** Opening DATA block **
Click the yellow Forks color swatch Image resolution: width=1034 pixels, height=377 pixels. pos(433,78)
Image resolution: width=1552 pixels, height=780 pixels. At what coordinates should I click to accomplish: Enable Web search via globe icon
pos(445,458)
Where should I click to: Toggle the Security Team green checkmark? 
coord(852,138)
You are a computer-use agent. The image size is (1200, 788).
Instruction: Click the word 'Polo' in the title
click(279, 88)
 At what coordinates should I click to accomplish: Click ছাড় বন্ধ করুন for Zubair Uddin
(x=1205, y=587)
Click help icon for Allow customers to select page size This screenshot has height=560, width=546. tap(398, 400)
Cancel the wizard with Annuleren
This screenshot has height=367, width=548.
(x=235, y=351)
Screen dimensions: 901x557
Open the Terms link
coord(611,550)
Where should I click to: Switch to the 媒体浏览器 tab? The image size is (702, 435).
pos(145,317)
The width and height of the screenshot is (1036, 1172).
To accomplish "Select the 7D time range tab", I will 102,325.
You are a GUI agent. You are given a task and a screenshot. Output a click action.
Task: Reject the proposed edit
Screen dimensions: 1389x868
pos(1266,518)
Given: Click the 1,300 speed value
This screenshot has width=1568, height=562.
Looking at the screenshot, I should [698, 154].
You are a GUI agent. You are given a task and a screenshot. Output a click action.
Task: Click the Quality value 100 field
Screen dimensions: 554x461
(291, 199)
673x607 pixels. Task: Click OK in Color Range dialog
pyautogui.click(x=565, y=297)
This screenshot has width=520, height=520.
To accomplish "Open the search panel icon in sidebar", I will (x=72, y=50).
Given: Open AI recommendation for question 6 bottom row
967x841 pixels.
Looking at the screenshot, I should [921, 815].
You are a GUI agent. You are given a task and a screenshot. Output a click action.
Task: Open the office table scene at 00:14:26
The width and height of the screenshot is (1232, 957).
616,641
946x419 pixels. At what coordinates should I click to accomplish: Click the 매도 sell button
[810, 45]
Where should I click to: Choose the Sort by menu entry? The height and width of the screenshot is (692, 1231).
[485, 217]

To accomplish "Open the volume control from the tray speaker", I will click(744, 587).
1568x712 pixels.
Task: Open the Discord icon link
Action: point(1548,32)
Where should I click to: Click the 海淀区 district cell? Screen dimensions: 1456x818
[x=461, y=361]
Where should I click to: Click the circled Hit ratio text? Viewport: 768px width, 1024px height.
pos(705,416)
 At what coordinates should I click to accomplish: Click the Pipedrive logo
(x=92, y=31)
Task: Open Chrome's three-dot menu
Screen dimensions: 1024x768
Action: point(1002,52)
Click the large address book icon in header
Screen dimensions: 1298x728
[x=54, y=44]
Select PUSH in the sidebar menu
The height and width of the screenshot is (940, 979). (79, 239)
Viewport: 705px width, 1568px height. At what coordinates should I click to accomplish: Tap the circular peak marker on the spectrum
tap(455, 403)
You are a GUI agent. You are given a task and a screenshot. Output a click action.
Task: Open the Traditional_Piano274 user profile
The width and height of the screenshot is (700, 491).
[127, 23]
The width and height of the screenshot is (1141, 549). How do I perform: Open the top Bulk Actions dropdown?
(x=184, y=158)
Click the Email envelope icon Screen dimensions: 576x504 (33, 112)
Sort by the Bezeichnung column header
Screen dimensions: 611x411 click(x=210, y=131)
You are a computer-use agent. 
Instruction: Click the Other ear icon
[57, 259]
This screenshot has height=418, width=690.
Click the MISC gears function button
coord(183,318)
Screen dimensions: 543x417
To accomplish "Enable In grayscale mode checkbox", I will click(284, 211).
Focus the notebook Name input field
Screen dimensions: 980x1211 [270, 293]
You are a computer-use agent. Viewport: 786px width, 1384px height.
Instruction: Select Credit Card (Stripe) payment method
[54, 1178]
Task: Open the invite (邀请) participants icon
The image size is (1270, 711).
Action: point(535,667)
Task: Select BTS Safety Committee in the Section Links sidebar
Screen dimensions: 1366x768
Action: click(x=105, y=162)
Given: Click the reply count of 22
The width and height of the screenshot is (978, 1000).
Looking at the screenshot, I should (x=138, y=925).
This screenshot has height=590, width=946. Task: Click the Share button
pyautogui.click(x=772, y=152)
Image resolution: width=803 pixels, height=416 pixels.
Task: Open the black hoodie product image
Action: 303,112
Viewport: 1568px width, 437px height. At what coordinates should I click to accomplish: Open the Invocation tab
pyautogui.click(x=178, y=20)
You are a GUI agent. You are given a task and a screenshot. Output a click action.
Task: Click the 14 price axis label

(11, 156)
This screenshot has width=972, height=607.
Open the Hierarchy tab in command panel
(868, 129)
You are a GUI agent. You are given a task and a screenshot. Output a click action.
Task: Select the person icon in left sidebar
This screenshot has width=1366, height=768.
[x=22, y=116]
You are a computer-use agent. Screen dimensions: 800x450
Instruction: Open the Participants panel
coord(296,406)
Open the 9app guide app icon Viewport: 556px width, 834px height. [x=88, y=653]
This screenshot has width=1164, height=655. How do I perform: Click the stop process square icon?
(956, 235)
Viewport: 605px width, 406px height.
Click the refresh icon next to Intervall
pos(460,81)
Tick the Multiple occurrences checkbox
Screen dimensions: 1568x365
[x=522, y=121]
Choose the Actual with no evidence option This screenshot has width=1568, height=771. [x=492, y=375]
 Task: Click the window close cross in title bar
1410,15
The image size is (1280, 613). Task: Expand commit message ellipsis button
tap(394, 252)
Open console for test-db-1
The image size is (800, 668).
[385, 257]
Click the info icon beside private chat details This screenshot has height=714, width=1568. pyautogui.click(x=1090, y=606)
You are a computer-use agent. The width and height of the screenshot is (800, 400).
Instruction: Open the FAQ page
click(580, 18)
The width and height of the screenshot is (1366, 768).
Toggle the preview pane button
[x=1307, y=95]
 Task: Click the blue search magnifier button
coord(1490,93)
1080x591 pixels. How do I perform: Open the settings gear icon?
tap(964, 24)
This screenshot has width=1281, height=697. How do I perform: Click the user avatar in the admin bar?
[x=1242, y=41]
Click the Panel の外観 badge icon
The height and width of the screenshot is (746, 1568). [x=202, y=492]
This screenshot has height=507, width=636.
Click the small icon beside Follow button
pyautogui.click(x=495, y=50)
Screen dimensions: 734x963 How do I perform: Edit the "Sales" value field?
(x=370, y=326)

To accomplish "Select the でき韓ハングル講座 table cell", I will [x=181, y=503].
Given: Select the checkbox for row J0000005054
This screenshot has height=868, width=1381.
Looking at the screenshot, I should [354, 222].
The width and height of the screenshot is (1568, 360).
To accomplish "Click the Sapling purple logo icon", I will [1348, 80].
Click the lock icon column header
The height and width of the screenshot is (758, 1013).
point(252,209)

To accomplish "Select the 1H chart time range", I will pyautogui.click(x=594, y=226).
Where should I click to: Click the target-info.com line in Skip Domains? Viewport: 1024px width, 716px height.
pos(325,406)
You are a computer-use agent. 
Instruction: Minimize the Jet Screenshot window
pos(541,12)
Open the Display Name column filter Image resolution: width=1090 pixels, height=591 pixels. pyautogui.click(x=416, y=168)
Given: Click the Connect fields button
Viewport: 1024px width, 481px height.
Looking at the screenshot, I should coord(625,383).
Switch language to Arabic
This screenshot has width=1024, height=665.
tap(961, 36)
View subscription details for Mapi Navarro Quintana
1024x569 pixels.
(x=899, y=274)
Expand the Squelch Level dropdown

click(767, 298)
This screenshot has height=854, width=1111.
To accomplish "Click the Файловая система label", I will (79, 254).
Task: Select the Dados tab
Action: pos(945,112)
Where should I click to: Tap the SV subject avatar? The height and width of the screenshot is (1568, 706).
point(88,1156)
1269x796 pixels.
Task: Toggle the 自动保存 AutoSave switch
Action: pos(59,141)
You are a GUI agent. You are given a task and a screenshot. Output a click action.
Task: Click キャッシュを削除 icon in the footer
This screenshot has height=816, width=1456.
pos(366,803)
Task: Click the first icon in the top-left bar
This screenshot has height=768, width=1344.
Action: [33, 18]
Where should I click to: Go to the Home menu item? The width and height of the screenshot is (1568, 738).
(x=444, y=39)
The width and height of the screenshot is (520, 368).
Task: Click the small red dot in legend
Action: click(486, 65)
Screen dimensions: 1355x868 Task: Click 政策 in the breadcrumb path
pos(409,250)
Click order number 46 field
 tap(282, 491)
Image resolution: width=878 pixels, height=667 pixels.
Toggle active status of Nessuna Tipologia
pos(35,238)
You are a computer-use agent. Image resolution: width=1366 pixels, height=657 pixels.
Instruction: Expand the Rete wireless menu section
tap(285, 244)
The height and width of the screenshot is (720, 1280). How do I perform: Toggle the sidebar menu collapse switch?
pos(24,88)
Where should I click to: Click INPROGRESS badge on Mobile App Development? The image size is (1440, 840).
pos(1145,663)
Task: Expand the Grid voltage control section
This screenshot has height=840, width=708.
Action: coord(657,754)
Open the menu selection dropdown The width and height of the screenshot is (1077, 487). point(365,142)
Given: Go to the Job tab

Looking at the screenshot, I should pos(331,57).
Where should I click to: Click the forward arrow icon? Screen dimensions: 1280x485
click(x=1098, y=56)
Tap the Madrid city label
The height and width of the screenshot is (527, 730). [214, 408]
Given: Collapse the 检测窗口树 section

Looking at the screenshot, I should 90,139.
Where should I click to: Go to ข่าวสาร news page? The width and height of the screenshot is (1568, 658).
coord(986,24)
** Closing DATA block **
» **REQUIRED ACTION**: Each line from the top of the records above through the line containing "Task: Reject the proposed edit" needs to be transcribed exactly, and no line after it.

» **RESULT**:
Click the yellow Forks color swatch Image resolution: width=1034 pixels, height=377 pixels. pos(433,78)
Image resolution: width=1552 pixels, height=780 pixels. At what coordinates should I click to accomplish: Enable Web search via globe icon
pos(445,458)
Where should I click to: Toggle the Security Team green checkmark? 
coord(852,138)
You are a computer-use agent. The image size is (1200, 788).
Instruction: Click the word 'Polo' in the title
click(279, 88)
 At what coordinates should I click to accomplish: Click ছাড় বন্ধ করুন for Zubair Uddin
(x=1205, y=587)
Click help icon for Allow customers to select page size This screenshot has height=560, width=546. tap(398, 400)
Cancel the wizard with Annuleren
This screenshot has height=367, width=548.
(x=235, y=351)
Screen dimensions: 901x557
Open the Terms link
coord(611,550)
Where should I click to: Switch to the 媒体浏览器 tab? The image size is (702, 435).
pos(145,317)
The width and height of the screenshot is (1036, 1172).
To accomplish "Select the 7D time range tab", I will 102,325.
You are a GUI agent. You are given a task and a screenshot. Output a click action.
Task: Reject the proposed edit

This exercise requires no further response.